++++ Text shown

Advances in RNA sequencing have identified numerous bacterial small RNAs (sRNAs) that play essential roles in gene regulation by base pairing with target messenger RNAs (mRNAs). These interactions influence a range of biological processes, yet the factors determining their regulatory outcomes remain poorly understood. To address this, our multidisciplinary team has generated transcriptome-wide RNA-RNA interaction datasets using CLASH (Cross-linking, Ligation, and Sequencing of Hybrids) and CRAC (UV Crosslinking and Analysis of cDNA), enabling systematic analysis of sRNA-mRNA interactions in bacterial systems.
A machine learning framework was developed to predict regulatory outcomes by extracting over 800 biologically informed features from individual RNAs and their predicted duplexes. These features included k-mer frequencies, GC content in paired regions, pairing ratios, and minimum free energy, derived from dot-bracket structures and base-pairing matrices. To ensure model robustness and generalizability in this high-dimensional, imbalanced dataset, bootstrapped leave-one-out cross-validation (LOOCV) was applied for feature selection using Logistic Regression and SVM, retaining features consistently selected in >=60% of runs. Final models were evaluated using stratified k-fold cross-validation with SMOTE oversampling.

++++++++
++++ Entries provided

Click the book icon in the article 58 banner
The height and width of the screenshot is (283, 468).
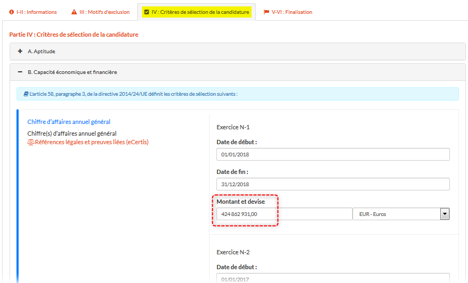26,94
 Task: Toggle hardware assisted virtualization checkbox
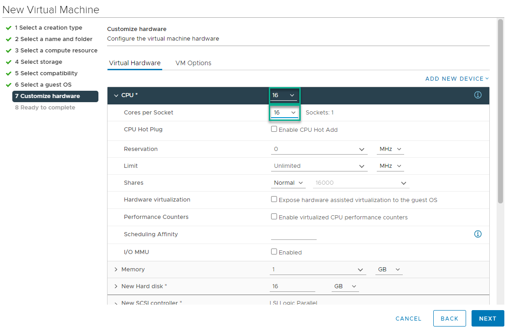pos(274,199)
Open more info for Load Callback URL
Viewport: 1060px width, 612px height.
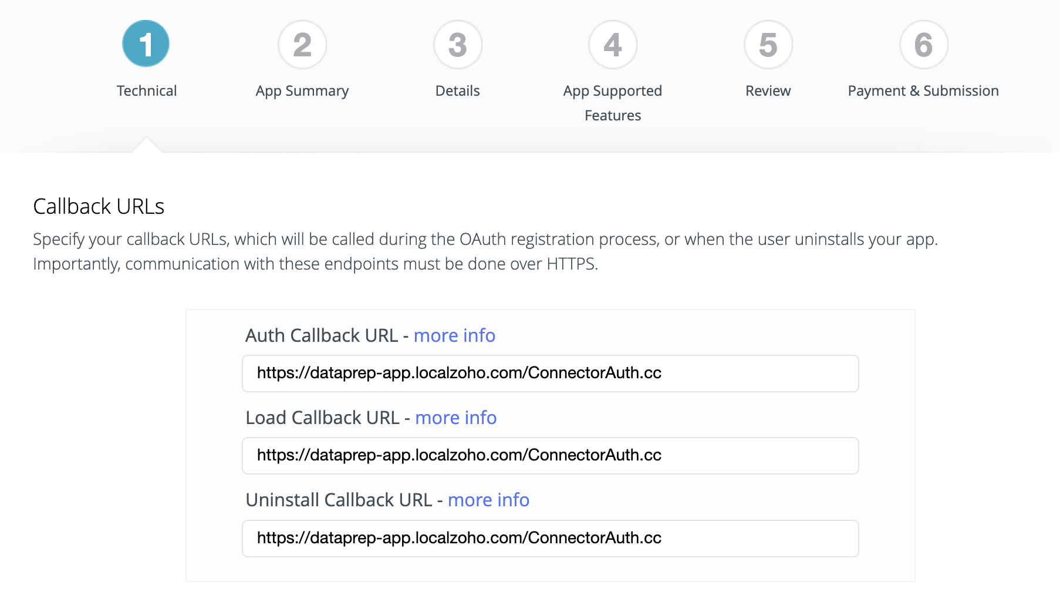pos(455,418)

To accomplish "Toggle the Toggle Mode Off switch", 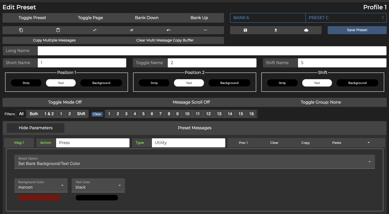I will tap(65, 102).
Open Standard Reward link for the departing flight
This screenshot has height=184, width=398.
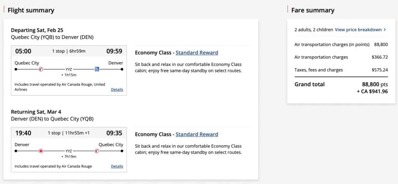197,53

++++++++

Quote the entire text on bacterial small RNA interactions word for word. The records are separate material and have no connection to the text.

Advances in RNA sequencing have identified numerous bacterial small RNAs (sRNAs) that play essential roles in gene regulation by base pairing with target messenger RNAs (mRNAs). These interactions influence a range of biological processes, yet the factors determining their regulatory outcomes remain poorly understood. To address this, our multidisciplinary team has generated transcriptome-wide RNA-RNA interaction datasets using CLASH (Cross-linking, Ligation, and Sequencing of Hybrids) and CRAC (UV Crosslinking and Analysis of cDNA), enabling systematic analysis of sRNA-mRNA interactions in bacterial systems.
A machine learning framework was developed to predict regulatory outcomes by extracting over 800 biologically informed features from individual RNAs and their predicted duplexes. These features included k-mer frequencies, GC content in paired regions, pairing ratios, and minimum free energy, derived from dot-bracket structures and base-pairing matrices. To ensure model robustness and generalizability in this high-dimensional, imbalanced dataset, bootstrapped leave-one-out cross-validation (LOOCV) was applied for feature selection using Logistic Regression and SVM, retaining features consistently selected in >=60% of runs. Final models were evaluated using stratified k-fold cross-validation with SMOTE oversampling.